Your aim is to minimise this cost. Return an array denoting the sequence in which you will make cuts. If two different sequences of cuts give same cost, return the lexicographically smallest.
Notes:
We rewrite our problem as given N cut points(and you cannot make first and last cut), decide order of these cuts to minimise the cost. So, we insert 0 and N at beginning and end of vector B. Now, we have solve our new problem with respect to this new array(say A).

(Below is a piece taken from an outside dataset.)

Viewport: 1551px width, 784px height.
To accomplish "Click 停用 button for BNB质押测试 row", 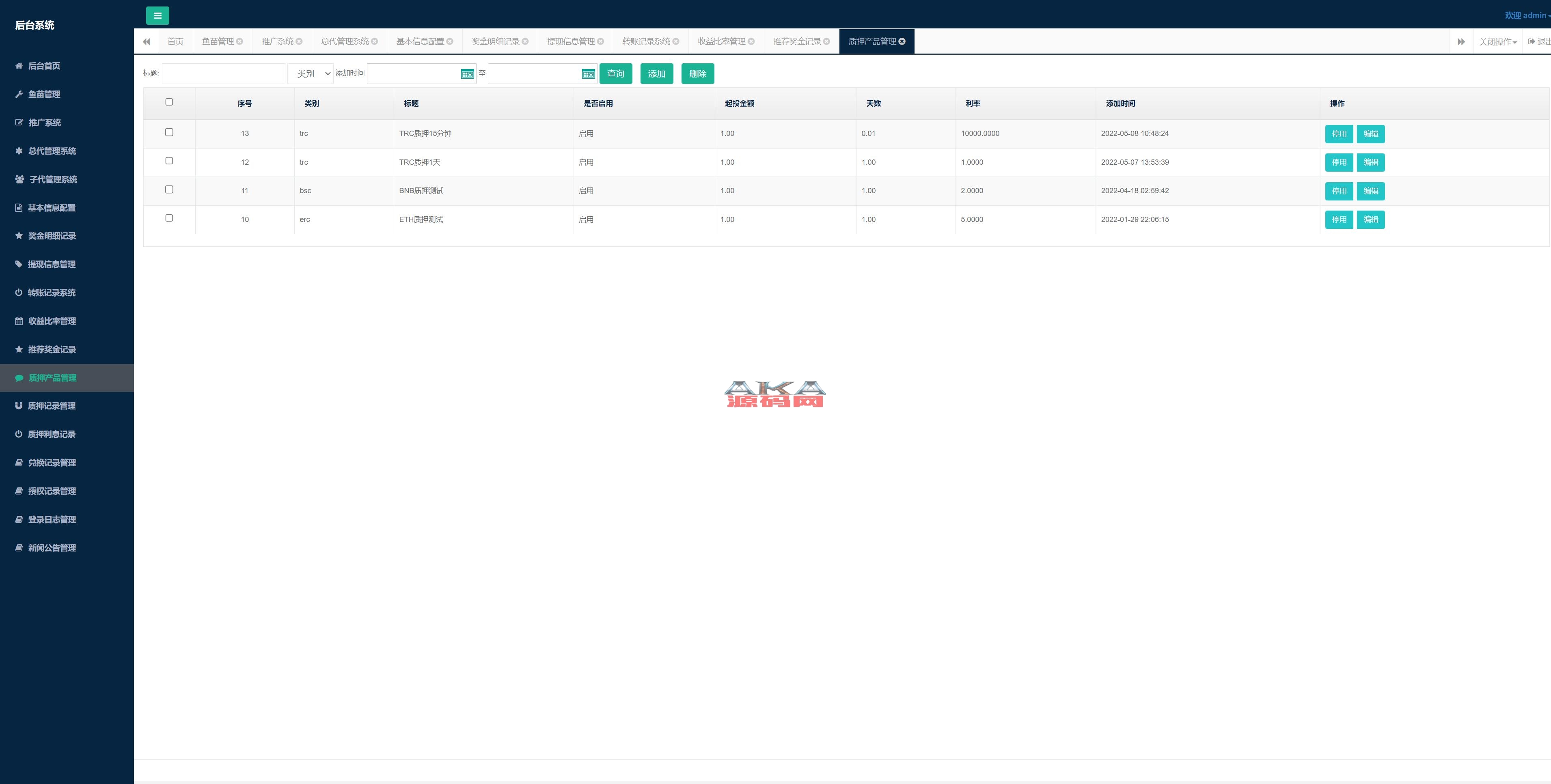I will 1338,191.
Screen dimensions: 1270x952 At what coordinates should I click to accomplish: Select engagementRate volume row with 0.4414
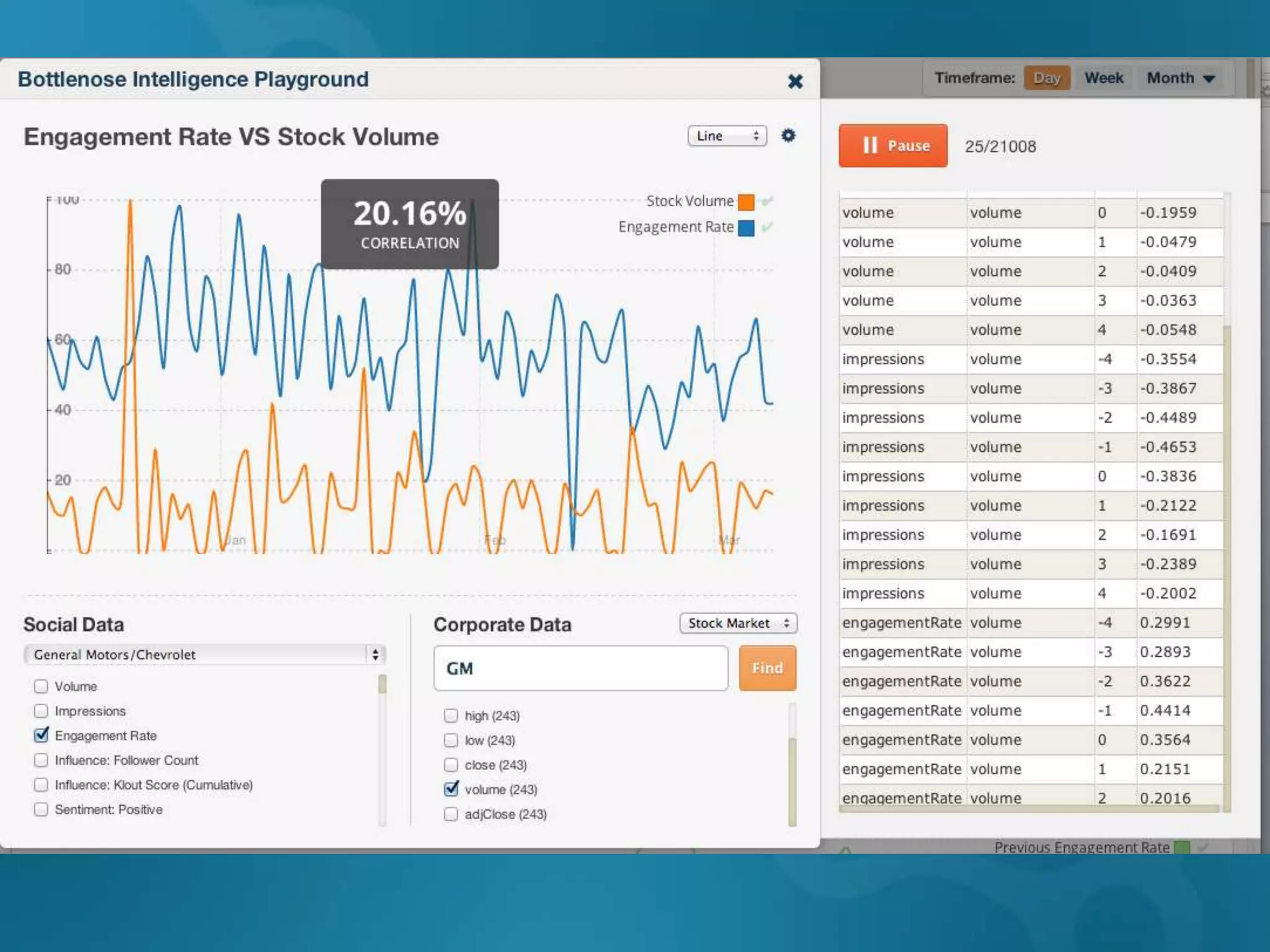pyautogui.click(x=1031, y=710)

We define dp(i, j) as minimum cost for making cuts Ai, Ai+1, ..., Aj. Note that you are not making cuts Ai and Aj, but they decide the cost for us.

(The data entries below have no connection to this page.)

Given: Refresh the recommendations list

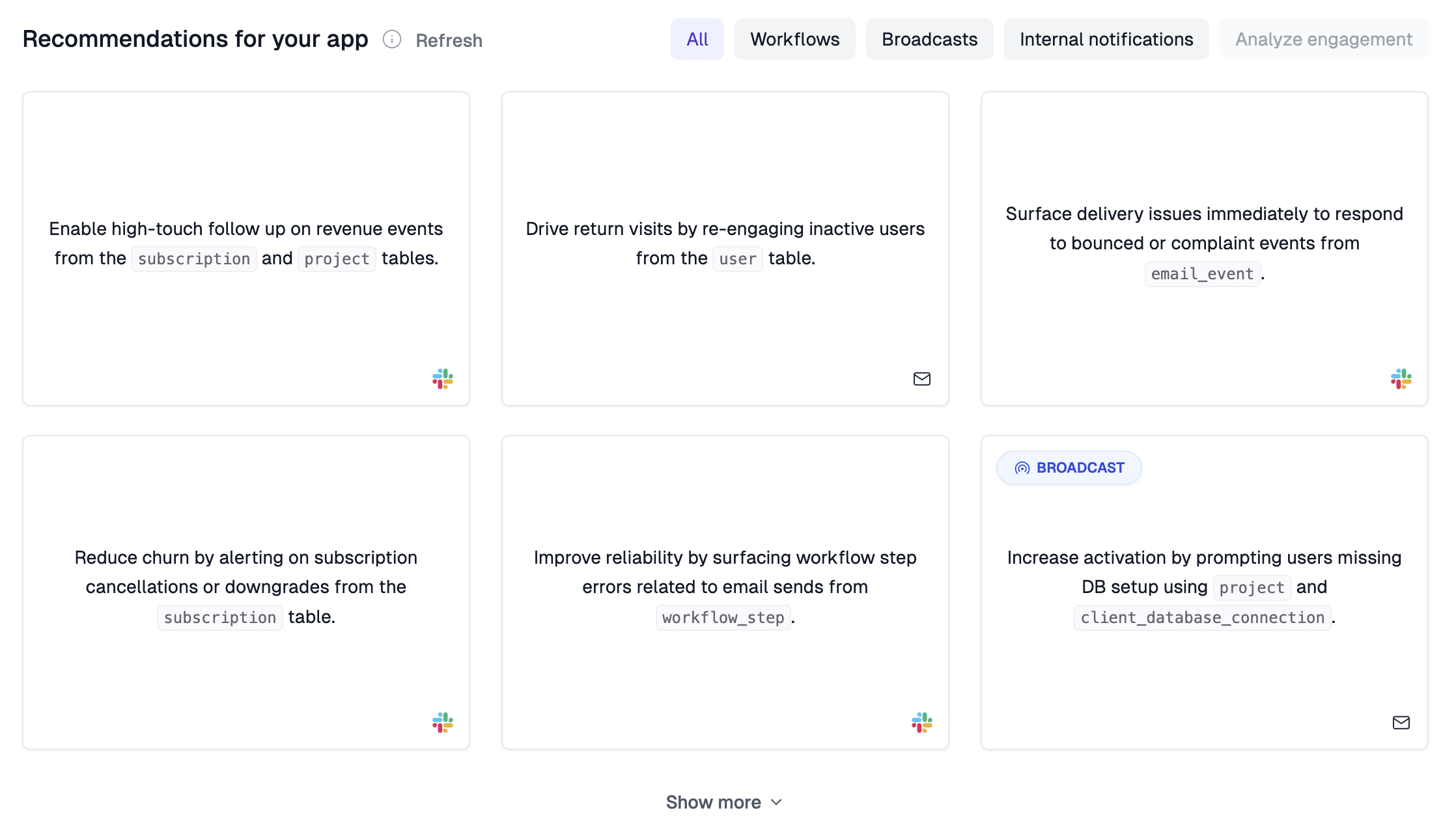Looking at the screenshot, I should pos(449,40).
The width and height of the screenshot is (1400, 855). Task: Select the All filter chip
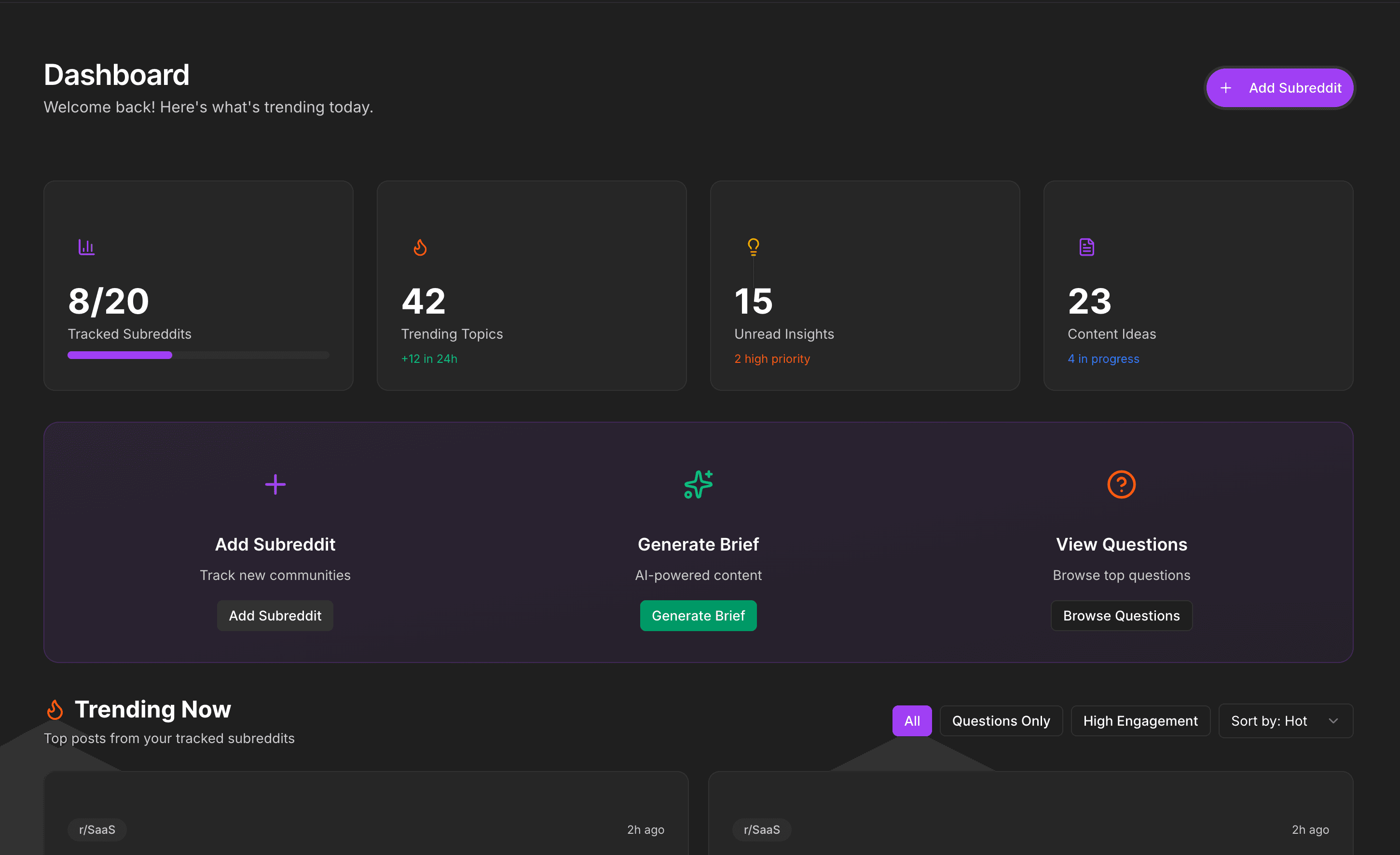coord(912,720)
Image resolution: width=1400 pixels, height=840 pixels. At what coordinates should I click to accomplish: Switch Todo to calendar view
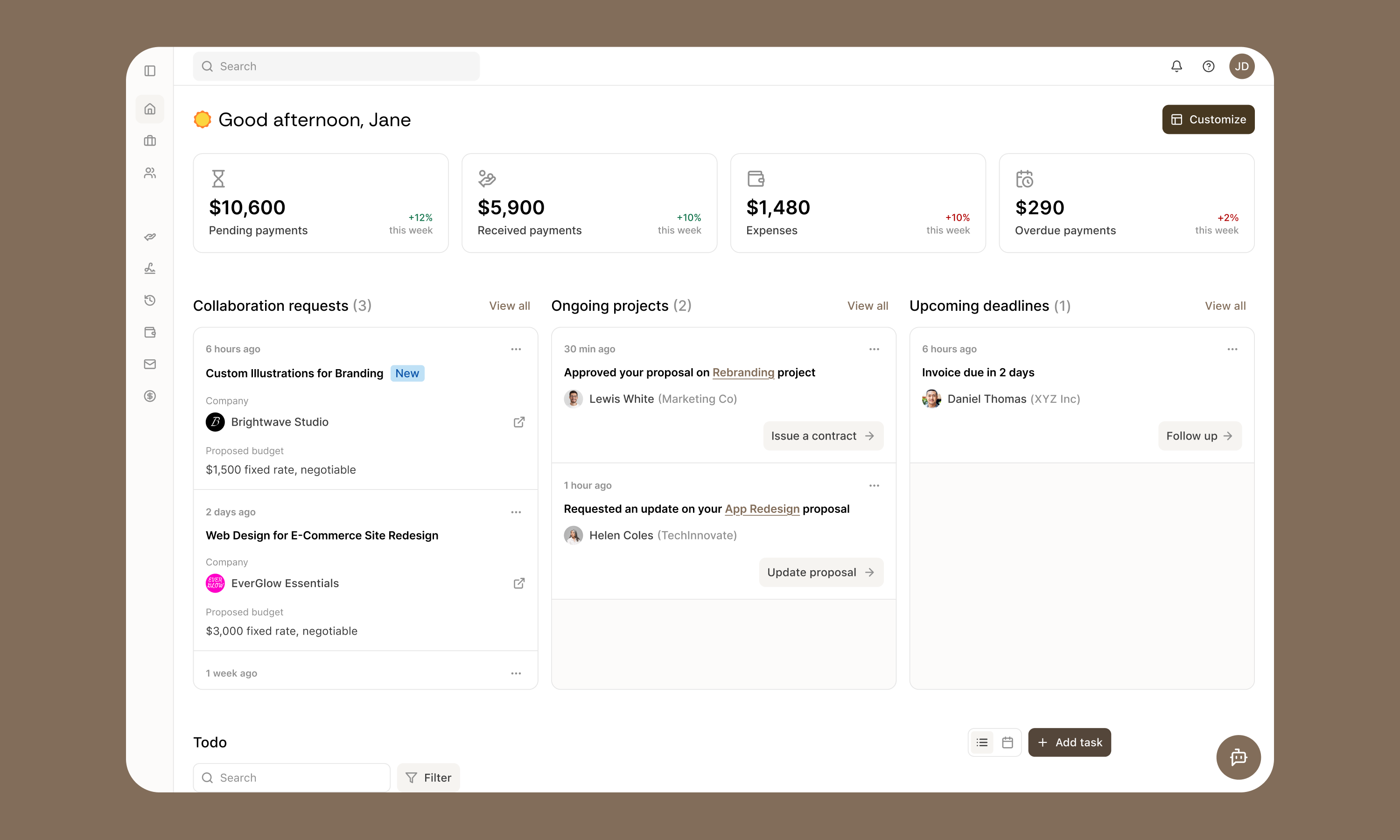(1007, 742)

For solving dp(i, j), we iterate k from i+1 to j-1, assuming that the first cut we make in this interval is Ak. The total cost required(if we make first cut at Ak) is Aj - Ai + dp(i, k) + dp(k, j).
This is our solution. We can implement this DP recursively with memoisation. Total complexity will be O(N^3).
For actually building the solution, after calculating dp(i, j), we can store the index k which gave the minimum cost and then we can build the solution backwards.
typedef long long int ll;
vector<vector<ll>> dp;
vector<int> res;
vector<vector<int>> parent;
vector<int> cuts;
ll recur(int l,int r)
{
if(l+1>=r)
return 0;
if(dp[l][r]!=-1)
return dp[l][r];
dp[l][r] = LLONG_MAX;
int best_idx;
for(int i=l+1;i<r;i++)//performing cuts at cuts[i]
{
ll ret = recur(l,i) + recur(i,r) + cuts[r] - cuts[l];
if(ret<dp[l][r])
{
dp[l][r] = ret;
best_idx = i;
}
}
parent[l][r] = best_idx;
return dp[l][r];
}
void formarray(int l,int r)
{
if(l+1>=r)
return;
res.push_back(cuts[parent[l][r]]);
formarray(l,parent[l][r]);
formarray(parent[l][r],r);
}
vector<int> Solution::rodCut(int n, vector<int> &B) {
B.push_back(n);
B.insert(B.begin(),0);
int m = B.size();
dp.clear();
dp.resize(m,vector<ll>(m,-1));
res.clear();
parent.clear();
parent.resize(m,vector<int>(m));
cuts.clear();
cuts.resize(m);
for(int i=0;i<m;i++)
cuts[i] = B[i];
ll mincost = recur(0,m-1);
formarray(0,m-1);
return res;
}